1Department of Mathematics, Cankaya University, Ogretmenler Cad. 14, Balgat, 06530 Ankara, Turkey
2Institute of Space Sciences, P.O. Box MG 23, Magurele, 077125 Bucharest, Romania
3Department of Chemical and Materials Engineering, Faculty of Engineering, King Abdulaziz University, P.O. Box 80204, Jeddah 21589, Saudi Arabia
4Faculty of Basic Science, Babol University of Technology, P.O. Box 47148-71167, Babol, Iran
5Department of Mathematics, University of Mazandaran, P.O. Box 47416-95447, Babolsar, Iran

Received 6 April 2013; Accepted 22 May 2013

Academic Editor: Ali H. Bhrawy

Copyright © 2013 Dumitru Baleanu et al.
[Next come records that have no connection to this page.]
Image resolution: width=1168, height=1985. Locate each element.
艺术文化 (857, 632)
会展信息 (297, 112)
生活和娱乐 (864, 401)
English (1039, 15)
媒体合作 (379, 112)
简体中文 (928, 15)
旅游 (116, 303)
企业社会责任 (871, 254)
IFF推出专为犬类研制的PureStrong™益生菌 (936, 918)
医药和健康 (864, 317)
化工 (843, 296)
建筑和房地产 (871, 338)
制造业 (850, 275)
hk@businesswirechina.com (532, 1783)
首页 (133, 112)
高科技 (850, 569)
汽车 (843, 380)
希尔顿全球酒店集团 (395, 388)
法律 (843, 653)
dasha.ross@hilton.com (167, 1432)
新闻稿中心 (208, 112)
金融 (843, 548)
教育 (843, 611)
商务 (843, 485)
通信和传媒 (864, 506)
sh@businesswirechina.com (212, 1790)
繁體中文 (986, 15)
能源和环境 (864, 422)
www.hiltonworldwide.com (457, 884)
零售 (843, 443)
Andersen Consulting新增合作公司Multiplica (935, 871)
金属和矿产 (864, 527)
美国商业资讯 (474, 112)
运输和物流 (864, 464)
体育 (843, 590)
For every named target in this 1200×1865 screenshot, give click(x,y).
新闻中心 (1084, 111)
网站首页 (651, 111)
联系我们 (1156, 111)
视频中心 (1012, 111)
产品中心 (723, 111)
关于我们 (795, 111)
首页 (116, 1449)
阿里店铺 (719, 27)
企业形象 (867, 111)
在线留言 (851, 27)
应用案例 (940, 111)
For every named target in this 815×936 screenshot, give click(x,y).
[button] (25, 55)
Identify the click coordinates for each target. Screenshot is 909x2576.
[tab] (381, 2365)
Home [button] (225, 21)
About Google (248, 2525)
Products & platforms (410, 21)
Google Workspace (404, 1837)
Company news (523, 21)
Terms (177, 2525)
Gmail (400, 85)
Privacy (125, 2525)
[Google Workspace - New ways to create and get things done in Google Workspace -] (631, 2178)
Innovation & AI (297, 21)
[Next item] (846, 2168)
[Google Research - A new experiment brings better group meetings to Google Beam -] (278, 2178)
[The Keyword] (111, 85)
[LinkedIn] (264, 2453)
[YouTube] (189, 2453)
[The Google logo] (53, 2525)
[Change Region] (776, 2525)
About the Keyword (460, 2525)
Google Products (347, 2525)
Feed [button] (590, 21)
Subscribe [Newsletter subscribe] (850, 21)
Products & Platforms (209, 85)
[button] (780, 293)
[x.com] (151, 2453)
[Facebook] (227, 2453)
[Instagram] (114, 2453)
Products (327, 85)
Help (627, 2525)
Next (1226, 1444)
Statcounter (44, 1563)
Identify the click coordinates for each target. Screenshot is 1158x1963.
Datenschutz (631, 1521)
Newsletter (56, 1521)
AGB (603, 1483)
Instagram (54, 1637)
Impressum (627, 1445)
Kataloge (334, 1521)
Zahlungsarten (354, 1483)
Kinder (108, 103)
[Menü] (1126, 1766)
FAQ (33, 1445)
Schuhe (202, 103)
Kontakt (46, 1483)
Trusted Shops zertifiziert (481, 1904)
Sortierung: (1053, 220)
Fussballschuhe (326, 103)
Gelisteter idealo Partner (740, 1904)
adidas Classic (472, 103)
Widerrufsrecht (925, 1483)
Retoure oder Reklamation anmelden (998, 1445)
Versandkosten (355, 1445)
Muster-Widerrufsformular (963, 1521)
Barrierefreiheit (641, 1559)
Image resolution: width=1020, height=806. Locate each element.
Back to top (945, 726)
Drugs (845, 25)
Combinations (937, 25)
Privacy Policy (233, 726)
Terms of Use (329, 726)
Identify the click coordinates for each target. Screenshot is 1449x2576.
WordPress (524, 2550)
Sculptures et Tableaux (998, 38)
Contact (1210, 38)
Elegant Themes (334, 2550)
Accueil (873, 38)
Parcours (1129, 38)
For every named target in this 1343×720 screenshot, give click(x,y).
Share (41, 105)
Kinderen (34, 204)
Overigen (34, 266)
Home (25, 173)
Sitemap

This is an open access article distributed under the Creative Commons Attribution License, which permits unrestricted use, distribution, and reproduction in any medium, provided the original work is properly cited.

Abstract

We obtain the approximate analytical solution for the fractional quadratic Riccati differential equation with the Riemann-Liouville derivative by using the Bernstein polynomials (BPs) operational matrices. In this method, we use the operational matrix for fractional integration in the Riemann-Liouville sense. Then by using this matrix and operational matrix of product, we reduce the problem to a system of algebraic equations that can be solved easily. The efficiency and accuracy of the proposed method are illustrated by several examples.